◆ Aim of the exercise ◆
In the part of the records that opens with the line containing "Where should I click to: Tap" and closes with the line containing "Action: (x=442, y=621)", change "Short description" to "Long description". Give back only that part, with nothing else altered.

>>>>>

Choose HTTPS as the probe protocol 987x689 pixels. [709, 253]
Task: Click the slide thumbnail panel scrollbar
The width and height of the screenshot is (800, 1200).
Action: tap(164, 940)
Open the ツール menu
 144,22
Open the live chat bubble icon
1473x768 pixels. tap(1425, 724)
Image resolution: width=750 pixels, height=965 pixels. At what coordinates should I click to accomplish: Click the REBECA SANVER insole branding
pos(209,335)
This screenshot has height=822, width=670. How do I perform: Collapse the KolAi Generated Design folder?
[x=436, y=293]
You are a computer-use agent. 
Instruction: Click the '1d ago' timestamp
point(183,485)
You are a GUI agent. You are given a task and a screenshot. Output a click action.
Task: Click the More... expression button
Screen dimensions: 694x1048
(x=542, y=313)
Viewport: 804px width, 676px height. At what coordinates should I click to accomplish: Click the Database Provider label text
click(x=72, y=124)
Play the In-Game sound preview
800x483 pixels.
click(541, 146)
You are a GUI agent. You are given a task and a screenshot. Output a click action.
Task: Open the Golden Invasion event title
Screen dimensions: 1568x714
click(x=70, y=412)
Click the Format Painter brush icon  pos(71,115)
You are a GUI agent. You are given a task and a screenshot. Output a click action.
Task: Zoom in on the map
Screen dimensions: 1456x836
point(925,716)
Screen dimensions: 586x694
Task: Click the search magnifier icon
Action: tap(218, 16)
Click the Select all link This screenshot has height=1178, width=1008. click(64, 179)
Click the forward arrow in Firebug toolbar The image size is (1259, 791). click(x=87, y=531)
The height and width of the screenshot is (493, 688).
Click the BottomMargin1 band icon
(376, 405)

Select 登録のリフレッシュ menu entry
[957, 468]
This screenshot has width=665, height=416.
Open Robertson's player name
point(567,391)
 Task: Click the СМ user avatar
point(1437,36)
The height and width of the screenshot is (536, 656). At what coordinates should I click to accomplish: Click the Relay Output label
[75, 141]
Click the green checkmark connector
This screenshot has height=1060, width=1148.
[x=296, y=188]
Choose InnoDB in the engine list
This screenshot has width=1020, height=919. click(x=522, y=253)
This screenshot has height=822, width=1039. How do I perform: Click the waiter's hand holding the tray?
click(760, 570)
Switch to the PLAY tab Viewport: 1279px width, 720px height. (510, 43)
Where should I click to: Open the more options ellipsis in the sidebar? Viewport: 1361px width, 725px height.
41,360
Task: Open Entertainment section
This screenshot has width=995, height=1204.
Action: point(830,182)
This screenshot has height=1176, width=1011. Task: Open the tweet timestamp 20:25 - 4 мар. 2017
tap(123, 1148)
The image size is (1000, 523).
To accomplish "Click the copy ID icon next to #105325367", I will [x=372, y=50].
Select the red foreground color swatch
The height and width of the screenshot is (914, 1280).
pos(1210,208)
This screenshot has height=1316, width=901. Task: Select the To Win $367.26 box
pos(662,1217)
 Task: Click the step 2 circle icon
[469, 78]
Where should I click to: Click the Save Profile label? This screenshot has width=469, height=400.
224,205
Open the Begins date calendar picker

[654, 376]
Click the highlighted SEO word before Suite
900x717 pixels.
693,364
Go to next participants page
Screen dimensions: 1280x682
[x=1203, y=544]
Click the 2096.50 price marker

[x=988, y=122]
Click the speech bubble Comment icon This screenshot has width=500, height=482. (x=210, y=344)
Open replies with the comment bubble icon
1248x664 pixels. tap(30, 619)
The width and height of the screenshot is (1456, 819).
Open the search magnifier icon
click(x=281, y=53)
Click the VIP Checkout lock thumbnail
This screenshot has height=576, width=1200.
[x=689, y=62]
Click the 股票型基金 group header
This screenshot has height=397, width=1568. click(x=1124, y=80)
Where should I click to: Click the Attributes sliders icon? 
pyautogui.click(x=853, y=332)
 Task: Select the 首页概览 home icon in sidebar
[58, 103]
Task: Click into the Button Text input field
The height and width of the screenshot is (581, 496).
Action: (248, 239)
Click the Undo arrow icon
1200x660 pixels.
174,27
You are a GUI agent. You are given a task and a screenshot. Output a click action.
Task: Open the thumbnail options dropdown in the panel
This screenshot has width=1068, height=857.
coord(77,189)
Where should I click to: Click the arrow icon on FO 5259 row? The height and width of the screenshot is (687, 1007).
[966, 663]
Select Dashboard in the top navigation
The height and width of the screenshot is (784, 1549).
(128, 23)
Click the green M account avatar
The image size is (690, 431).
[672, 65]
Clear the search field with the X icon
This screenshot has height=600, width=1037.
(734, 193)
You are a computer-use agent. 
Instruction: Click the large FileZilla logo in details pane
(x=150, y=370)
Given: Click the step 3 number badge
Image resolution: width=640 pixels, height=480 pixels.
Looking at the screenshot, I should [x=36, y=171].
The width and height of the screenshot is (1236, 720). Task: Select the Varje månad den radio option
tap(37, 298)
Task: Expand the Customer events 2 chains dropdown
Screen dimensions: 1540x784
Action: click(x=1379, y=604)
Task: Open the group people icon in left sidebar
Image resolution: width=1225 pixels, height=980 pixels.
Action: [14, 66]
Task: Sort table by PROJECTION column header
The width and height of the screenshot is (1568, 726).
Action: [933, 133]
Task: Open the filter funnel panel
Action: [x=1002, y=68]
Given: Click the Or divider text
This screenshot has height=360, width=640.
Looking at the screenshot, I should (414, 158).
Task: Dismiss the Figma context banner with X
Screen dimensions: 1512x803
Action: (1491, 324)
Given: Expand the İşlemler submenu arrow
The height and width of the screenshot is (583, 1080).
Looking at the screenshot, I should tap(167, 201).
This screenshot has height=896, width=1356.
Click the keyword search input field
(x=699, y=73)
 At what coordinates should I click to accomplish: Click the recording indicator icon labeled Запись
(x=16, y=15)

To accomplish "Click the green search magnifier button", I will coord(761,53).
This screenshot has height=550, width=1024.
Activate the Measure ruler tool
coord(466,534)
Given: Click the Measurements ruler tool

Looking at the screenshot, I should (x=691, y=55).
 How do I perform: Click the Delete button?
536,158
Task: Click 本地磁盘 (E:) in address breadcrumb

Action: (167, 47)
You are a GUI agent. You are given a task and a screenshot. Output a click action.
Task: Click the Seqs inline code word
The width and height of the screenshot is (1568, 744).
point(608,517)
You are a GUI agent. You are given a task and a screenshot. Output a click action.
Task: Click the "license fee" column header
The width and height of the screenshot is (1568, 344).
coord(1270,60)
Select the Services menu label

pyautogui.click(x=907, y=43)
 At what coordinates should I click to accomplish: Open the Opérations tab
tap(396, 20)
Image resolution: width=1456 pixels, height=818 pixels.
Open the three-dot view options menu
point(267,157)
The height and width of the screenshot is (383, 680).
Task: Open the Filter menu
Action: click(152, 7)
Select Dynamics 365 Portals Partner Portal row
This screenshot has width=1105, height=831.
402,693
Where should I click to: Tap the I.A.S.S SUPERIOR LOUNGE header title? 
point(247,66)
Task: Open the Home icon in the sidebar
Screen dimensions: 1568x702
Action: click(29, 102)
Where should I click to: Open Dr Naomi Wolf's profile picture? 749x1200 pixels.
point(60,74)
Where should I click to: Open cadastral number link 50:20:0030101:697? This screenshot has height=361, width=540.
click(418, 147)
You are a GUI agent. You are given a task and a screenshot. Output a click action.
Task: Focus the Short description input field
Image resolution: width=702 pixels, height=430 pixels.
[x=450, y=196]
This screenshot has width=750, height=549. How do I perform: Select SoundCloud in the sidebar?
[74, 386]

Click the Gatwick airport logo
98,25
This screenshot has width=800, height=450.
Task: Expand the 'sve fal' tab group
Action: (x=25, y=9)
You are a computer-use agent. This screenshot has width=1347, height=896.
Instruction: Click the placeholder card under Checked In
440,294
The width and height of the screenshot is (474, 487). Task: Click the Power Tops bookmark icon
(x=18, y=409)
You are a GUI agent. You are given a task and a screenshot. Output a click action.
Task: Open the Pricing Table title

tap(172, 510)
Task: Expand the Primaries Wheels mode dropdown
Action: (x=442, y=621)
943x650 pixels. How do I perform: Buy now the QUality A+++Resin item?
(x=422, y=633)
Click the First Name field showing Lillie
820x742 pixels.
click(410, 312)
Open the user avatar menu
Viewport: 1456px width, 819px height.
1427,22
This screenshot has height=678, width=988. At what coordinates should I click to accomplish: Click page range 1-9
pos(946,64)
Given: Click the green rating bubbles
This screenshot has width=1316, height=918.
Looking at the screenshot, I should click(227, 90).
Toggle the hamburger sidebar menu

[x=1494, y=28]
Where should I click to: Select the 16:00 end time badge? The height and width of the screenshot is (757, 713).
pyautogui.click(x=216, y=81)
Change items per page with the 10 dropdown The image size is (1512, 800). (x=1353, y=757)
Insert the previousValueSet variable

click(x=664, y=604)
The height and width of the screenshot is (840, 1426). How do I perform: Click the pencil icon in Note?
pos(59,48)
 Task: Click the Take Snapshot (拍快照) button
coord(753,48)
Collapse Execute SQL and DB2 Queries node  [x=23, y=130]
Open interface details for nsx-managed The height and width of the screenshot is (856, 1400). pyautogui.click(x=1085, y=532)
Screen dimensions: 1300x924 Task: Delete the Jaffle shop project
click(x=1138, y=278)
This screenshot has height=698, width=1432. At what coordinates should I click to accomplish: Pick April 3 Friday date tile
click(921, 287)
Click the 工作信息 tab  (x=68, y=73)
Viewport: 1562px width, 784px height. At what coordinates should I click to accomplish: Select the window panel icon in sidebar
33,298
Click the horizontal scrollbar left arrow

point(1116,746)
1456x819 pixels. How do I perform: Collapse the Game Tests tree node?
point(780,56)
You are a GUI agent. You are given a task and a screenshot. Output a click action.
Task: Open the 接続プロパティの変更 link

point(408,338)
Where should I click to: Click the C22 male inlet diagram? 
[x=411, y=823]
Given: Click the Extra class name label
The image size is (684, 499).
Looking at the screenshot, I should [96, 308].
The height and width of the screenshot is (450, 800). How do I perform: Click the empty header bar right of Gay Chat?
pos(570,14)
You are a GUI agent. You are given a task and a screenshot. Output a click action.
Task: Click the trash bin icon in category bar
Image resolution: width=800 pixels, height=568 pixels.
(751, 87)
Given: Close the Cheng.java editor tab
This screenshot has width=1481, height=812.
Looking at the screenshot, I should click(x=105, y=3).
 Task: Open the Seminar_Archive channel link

<<<<<

◆ Output of the exercise ◆
Where should I click to: Tap the I.A.S.S SUPERIOR LOUNGE header title? 
point(247,66)
Task: Open the Home icon in the sidebar
Screen dimensions: 1568x702
Action: click(29, 102)
Where should I click to: Open Dr Naomi Wolf's profile picture? 749x1200 pixels.
point(60,74)
Where should I click to: Open cadastral number link 50:20:0030101:697? This screenshot has height=361, width=540.
click(418, 147)
You are a GUI agent. You are given a task and a screenshot. Output a click action.
Task: Focus the Long description input field
Image resolution: width=702 pixels, height=430 pixels.
[x=450, y=196]
This screenshot has width=750, height=549. How do I perform: Select SoundCloud in the sidebar?
[74, 386]

Click the Gatwick airport logo
98,25
This screenshot has width=800, height=450.
Task: Expand the 'sve fal' tab group
Action: (x=25, y=9)
You are a computer-use agent. This screenshot has width=1347, height=896.
Instruction: Click the placeholder card under Checked In
440,294
The width and height of the screenshot is (474, 487). Task: Click the Power Tops bookmark icon
(x=18, y=409)
You are a GUI agent. You are given a task and a screenshot. Output a click action.
Task: Open the Pricing Table title

tap(172, 510)
Task: Expand the Primaries Wheels mode dropdown
Action: (x=442, y=621)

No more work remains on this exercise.